Mein Sohn August zog rüstig und wohlgemut auf die Akademie Heidelberg, mein Segen, meine Sorgen und Hoffnungen folgten ihm dahin. An wichtige, vormals jenaische Freunde, Voß und Thibaut, von Jugend auf empfohlen, konnte er wie im elterlichen Hause betrachtet werden.
Bei der Durchreise durch Frankfurt begrüßte er seine gute Großmutter, noch eben zur rechten Zeit, da sie später, im September, uns leider entrissen ward. Auch gegen Ende des Jahrs ereignete sich der Tod eines jüngern Mannes, den wir jedoch mit Bedauern segneten. Fernow starb nach viel beschwerlichem Leiden; die Erweiterung der Halsarterie quälte ihn lange, bedrängte Tage und Nächte, bis er endlich eines Morgens, aufrecht sitzend, plötzlich, wie es bei solchen Übeln zu geschehen pflegt, entseelt gefunden ward.

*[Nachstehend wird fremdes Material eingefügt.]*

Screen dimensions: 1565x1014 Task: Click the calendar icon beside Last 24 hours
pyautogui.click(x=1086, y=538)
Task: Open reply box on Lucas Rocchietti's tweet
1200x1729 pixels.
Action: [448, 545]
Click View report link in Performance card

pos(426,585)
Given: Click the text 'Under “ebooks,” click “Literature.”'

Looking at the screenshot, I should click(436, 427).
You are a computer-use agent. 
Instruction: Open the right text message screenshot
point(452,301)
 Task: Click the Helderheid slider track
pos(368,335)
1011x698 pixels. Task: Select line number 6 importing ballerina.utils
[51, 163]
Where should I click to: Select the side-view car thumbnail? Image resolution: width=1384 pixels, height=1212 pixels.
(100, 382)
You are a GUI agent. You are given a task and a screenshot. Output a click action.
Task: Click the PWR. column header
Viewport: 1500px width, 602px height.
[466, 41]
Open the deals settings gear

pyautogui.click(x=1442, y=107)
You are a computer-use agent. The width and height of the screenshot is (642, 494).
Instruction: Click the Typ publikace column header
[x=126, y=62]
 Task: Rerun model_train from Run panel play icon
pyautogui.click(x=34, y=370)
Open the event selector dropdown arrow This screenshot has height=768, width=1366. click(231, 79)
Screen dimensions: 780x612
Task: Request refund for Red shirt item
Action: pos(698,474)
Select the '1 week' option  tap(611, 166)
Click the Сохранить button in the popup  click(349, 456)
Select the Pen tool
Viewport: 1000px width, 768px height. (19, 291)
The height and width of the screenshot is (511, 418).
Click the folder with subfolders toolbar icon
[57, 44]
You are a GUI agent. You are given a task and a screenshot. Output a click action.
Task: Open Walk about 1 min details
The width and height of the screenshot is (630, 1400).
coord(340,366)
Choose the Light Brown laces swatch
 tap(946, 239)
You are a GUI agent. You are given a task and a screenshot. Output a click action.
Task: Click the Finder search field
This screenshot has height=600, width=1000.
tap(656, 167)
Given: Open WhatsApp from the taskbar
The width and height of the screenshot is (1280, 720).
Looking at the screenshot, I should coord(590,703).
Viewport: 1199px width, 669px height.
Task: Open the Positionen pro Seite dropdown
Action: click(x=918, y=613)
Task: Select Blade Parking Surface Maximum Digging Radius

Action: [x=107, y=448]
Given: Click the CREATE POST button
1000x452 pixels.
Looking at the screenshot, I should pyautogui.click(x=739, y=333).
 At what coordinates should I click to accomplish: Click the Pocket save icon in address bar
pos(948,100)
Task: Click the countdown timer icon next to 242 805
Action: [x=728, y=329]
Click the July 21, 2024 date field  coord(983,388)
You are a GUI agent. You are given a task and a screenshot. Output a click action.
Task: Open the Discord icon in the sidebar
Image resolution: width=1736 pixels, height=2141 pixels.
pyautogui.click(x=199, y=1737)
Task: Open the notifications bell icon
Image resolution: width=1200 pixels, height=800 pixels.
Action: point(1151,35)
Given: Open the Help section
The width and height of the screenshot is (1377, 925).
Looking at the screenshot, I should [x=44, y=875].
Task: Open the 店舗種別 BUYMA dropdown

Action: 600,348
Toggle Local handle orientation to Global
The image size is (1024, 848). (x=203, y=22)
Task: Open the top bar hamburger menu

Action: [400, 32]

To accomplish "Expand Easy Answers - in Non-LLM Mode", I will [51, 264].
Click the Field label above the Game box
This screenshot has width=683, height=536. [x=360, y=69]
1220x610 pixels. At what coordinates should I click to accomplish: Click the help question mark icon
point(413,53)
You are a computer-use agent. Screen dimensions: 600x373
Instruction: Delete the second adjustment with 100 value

Sein Verlust war groß für uns, denn die Quelle der italienischen[215] Literatur, die sich seit Jagemanns Abscheiden kaum wieder hervorgetan hatte, versiegte zum zweiten Male; denn alles fremde Literarische muß gebracht, ja aufgedrungen werden, es muß wohlfeil, mit weniger Bemühung zu haben sein, wenn wir darnach greifen sollen, um es bequem zu genießen. So sehen wir im östlichen Deutschland das Italienische, im westlichen das Französische, im nördlichen das Englische wegen einer nachbarlichen oder sonstiger Einwirkung vorwalten.
Der im September erst in der Nähe versammelte, dann bis zu uns heranrückende Kongreß zu Erfurt ist von so großer Bedeutung, auch der Einfluß dieser Epoche auf meine Zustände so wichtig, daß eine besondere Darstellung dieser wenigen Tage wohl unternommen werden sollte.